Este verano también he tenido la oportunidad de conocer otros barrios como Vallecas o Carabanchel alto. En este último, junto a la horrible y premiada “Casa de bambú” del gran Alejandro Zaera Polo, una amable y lúcida octogenaria se detiene y nos desengrana algunos de los secretos del barrio. Una historia grabada a fuego en los surcos de sus arrugas y las cicatrices de sus manos. Sus palabras manan con coherencia y naturalidad, como brota un río desde lo más profundo de la tierra. Unos vívidos ojos que caminan por las líneas que marcaron su vida. A veces es sorprendente la facilidad que tenemos las personas para contar la vida a unos desconocidos. Una información que carece de relevancia para salir en las cadenas de televisión, pero transmite el sentir de una persona poseedora del conocimiento que proporciona la experiencia.
Aunque también nos habla de los años que vivió en la vivienda de protección oficial que le asignaron en Navalcarnero. Allí, los okupas, delincuentes y drogadictos actuaban con impunidad ante la pasividad policial y administrativa. La brutal subida del precio del alquiler tampoco ayudó, un” regalo” envenenado de la honorífica alcaldesa casada con un expresidente del gobierno de España, que decidió vender su edificio (y muchos otros) a un fondo de inversión con mucho aprecio por el dinero pero nula sensibilidad social. Estas difíciles y graves circunstancias la obligaron a trasladarse de ese insoportable infierno que en otro tiempo fue un acogedor hogar.
Decisiones de extrema frivolidad que determinan la vida de miles de personas. Afortunadamente, esta veterana de la vida ahora es feliz en Carabanchel Alto, y se conforma con poder salir a la calle sin miedo para hacer la compra en el súper o visitar a su hermana.

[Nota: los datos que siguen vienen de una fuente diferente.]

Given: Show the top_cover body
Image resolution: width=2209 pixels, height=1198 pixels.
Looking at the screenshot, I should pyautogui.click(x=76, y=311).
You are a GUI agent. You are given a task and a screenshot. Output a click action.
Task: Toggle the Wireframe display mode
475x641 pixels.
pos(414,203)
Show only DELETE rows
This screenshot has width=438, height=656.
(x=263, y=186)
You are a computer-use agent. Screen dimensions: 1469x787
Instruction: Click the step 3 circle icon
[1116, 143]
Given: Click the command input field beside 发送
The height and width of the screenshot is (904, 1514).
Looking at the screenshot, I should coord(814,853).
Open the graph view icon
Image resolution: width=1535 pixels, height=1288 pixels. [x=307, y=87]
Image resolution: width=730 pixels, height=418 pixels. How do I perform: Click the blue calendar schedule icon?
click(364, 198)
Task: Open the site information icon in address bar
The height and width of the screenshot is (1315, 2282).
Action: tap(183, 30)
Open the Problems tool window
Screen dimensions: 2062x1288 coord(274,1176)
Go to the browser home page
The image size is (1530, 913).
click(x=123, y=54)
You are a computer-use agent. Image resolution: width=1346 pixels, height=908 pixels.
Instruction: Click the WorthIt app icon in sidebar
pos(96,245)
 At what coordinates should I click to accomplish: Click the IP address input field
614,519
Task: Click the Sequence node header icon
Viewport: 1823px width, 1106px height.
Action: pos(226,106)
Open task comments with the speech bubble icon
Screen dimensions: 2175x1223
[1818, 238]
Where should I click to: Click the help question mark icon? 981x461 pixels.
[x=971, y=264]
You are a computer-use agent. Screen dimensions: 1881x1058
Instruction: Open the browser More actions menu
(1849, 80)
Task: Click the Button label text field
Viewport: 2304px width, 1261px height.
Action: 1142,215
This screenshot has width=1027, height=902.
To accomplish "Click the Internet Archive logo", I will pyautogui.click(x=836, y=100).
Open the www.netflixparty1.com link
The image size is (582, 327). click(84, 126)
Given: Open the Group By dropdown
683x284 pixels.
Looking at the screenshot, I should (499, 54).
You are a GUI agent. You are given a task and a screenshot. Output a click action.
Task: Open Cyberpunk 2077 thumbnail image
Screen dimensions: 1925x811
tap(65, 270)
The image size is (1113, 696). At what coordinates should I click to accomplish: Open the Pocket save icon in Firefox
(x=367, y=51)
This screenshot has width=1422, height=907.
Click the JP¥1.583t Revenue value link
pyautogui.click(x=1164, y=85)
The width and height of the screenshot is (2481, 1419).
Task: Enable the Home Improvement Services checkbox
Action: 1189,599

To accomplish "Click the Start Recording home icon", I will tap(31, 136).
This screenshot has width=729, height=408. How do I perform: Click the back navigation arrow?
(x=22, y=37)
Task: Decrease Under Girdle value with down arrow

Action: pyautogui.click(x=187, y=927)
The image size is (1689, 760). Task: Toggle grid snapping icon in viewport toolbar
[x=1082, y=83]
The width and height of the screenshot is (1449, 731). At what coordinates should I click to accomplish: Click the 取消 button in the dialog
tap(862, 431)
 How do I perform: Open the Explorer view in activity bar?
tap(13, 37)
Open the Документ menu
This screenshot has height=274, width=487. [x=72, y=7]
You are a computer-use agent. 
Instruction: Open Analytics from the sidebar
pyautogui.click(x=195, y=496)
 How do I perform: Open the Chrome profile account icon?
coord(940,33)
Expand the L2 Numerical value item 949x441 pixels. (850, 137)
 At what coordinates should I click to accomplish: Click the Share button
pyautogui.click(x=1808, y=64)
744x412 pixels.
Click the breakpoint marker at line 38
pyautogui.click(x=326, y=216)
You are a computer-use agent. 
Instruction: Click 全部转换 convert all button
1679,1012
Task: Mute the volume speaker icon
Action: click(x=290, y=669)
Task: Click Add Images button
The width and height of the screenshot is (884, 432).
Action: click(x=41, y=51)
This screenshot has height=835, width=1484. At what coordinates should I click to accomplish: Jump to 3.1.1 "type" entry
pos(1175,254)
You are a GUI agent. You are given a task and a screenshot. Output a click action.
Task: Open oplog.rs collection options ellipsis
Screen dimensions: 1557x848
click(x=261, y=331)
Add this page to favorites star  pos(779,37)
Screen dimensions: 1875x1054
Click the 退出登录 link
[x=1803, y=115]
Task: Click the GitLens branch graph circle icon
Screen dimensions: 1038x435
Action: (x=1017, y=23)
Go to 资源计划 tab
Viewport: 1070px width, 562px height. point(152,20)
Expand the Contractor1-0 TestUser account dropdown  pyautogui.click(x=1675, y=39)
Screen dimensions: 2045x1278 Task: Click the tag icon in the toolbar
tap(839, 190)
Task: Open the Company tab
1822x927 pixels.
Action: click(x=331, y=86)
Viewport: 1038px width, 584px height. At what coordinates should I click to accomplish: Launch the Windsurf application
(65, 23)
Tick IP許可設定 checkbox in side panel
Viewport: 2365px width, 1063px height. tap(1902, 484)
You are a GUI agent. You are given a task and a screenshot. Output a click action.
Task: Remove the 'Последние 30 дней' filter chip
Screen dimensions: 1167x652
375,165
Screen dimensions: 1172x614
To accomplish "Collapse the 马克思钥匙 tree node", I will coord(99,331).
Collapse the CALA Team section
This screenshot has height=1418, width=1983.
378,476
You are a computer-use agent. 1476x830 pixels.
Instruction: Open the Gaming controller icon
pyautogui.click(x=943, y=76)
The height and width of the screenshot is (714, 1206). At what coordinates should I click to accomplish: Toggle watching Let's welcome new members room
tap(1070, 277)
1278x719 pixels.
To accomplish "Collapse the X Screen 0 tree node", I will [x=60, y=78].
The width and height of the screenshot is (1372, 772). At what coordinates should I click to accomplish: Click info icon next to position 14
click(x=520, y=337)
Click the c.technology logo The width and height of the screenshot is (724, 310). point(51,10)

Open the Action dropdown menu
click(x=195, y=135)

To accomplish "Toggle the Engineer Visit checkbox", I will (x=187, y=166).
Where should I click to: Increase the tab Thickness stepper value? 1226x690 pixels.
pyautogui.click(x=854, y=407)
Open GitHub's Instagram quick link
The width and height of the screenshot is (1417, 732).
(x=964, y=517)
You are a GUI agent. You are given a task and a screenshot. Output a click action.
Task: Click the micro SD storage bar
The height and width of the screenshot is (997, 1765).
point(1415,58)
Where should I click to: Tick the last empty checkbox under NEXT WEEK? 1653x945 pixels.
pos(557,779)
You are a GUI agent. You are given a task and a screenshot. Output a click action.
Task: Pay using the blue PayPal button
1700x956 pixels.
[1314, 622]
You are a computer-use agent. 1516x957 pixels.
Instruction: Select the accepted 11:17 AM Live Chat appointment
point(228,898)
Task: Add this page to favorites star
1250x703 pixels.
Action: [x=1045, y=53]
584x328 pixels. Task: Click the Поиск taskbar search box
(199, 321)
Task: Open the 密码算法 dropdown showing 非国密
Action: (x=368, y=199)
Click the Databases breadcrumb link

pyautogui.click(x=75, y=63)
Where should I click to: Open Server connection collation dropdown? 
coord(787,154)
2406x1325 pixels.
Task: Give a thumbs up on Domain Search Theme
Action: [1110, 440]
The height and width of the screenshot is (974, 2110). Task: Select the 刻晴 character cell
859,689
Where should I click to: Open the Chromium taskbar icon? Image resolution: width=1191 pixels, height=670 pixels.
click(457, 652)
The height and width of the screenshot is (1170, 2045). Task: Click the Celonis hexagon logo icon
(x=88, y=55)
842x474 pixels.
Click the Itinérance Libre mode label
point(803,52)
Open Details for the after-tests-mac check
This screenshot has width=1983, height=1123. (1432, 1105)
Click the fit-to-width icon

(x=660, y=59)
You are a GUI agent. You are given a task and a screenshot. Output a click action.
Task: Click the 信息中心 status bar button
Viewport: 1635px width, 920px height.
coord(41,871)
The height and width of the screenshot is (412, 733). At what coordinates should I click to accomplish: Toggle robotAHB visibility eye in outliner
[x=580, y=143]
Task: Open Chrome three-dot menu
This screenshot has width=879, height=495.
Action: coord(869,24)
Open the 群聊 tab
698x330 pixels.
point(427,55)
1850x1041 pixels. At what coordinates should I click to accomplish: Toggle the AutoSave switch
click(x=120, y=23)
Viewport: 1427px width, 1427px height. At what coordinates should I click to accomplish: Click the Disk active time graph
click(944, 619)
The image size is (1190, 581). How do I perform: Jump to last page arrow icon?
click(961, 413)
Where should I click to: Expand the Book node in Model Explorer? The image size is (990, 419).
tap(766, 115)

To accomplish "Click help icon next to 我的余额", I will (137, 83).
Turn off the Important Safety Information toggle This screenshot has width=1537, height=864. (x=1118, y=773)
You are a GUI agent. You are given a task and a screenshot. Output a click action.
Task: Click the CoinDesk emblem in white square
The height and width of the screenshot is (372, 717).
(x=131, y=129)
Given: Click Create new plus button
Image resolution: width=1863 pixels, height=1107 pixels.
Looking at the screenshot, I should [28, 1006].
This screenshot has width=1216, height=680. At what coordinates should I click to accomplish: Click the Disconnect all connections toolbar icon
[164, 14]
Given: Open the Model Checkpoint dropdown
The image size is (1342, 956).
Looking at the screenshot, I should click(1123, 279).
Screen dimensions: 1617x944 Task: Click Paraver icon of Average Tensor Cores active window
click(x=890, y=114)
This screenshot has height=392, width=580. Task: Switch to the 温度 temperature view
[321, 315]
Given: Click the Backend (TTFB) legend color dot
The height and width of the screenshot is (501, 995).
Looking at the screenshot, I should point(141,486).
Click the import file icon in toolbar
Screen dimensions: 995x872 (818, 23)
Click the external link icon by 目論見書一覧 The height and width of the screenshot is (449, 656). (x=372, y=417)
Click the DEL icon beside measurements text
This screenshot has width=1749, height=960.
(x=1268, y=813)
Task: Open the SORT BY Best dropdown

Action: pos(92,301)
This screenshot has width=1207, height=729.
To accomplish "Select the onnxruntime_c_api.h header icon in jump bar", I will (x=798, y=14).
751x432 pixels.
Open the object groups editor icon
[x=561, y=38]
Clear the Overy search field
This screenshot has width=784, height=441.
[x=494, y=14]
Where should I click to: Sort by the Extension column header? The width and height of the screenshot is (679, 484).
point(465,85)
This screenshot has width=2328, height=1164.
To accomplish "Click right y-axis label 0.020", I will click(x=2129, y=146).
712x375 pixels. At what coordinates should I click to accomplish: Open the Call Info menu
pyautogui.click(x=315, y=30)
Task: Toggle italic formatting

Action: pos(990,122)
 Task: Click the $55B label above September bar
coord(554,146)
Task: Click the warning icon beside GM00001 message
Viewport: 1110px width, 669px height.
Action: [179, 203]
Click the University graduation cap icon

Y así, arropados por la confianza de las palabras, nos despedimos con paz y buenos deseos, mientras un jet privado interrumpe el silencio con el ruido de su motor. Lujosas vidas con preocupaciones muy diferentes a las de nuestra confidente sobrevuelan nuestros diminutos cuerpos, aunque tal vez no sean tan distintas esas personas que en breve aterrizarán en el aeropuerto de Cuatro Vientos.
(…)
Es domingo, y el sol brilla con fuerza en una soleada mañana de agosto. En una escalinata de acceso a la Plaza Mayor, mientras yo permanezco sentado por unos instantes para consultar un plano, un octogenario se desploma junto a mí justo antes de superar el último peldaño de su ambiciosa ascensión. Todo sucede en un instante, y mientras yo me levanto súbitamente solo puedo desear que su cabeza no golpee el afilado borde de granito que conforma ese maldito escalón. Afortunadamente, sólo roza el pómulo de su veterano rostro, una herida que poco después se manifestará en toda su magnitud. Sin dudarlo, levanté su frágil cuerpo, que además de la herida en la cara presentaba un incurable dolor en su rebelde espíritu. Tras unos minutos de conversación para tranquilizarle y reencontrarnos con su esposa, un apretón de manos puso punto final a un encuentro fugaz entre dos nobles corazones. Y así, con magulladuras en la piel, golpes en la vida y arañazos en la conciencia dos vidas que no se conocían se separan para siempre. Tacto y cuerpo se alejan en un difuso reflejo del futuro que algún día seremos.
Madrid es así: dura y cruel, pero a la vez hospitalaria y cercana. Una ciudad de contrastes.